We declare that we have no conflicts of interest.
Biographies
Fuxiaonan Zhao obtained her B.S. degree in medical laboratory technology (2019) at Jining Medical University, China. She is in her last year of pursuing a master’s degree in biochemistry and molecular biology in medicine at Tianjin Medical University. She is currently doing research at Tianjin Key Laboratory of Lung Regenerative Medicine, China. She is very interested in stem cell therapy for lung diseases. Her current research focuses on the preclinical cell therapy for idiopathic pulmonary fibrosis by mesenchymal stem cells (MSCs) or lung epithelial stem/progenitor cells (LSPCs).
Qingwen Ma received her B.S. degree in medical laboratory technology from Shanxi Medical University, China. She is an M.Sc. student of biochemistry and molecular biology in medicine at Tianjin Medical University. Since 2020, she has been doing research at the Tianjin Institute of Respiratory Diseases, where her main interest is the investigation of the impact of current clinical treatment options on lung regeneration using three-dimensional organoids and animal models.

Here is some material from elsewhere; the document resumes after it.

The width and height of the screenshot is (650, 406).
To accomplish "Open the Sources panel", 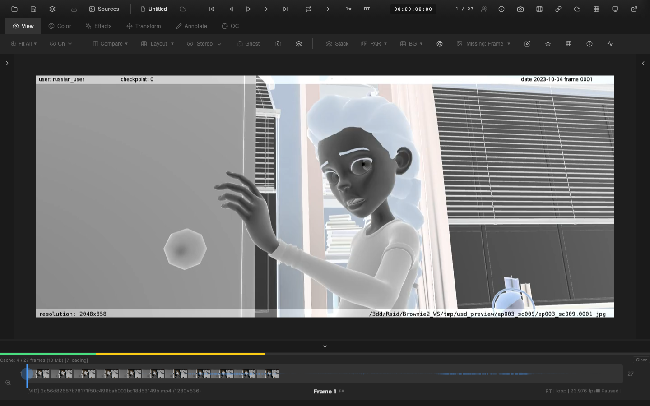I will (x=104, y=9).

Qing Yue obtained a B.S. in medical laboratory technology in Medical School of Dalian University and then continued to pursue her M.Sc. degree in biochemistry and molecular biology in medicine at Haihe Clinical School, Tianjin Medical University. As a second-year graduate student in Dr. Chen’s lab, she is studying molecular mechanisms involved in the regulation of lung epithelial stem/progenitor cells in lung injury and repair.
Huaiyong Chen, Ph.D., is a Principal Investigator of Tianjin Institute of Respiratory Diseases and Director of Tianjin Key Laboratory of Lung Regenerative Medicine, Haihe Hospital, Tianjin University, China. Dr. Chen is also actively involved in graduate training programs at Tianjin Medical University and Zhengzhou University. He is a member of the Basic Research Committee of Chinese Society for Tuberculosis, Chinese Medical Association and advisor of the Committee of Tianjin Clinical Research of Stem Cell Therapy. He obtained his Ph.D. from the Institute of Biophysics, Chinese Academy of Sciences. Thereafter, he was trained as a postdoctoral fellow in the Department of Immunology and then Department of Medicine at Duke University (U.S.A.). Since 2008, Dr. Chen’s research interests have focused on the regulation of lung epithelial stem/progenitor cells in respiratory infections, asthmatic inflammation, and pulmonary fibrosis using organoids, animal models, and human subjects, and stem cell therapy for respiratory diseases.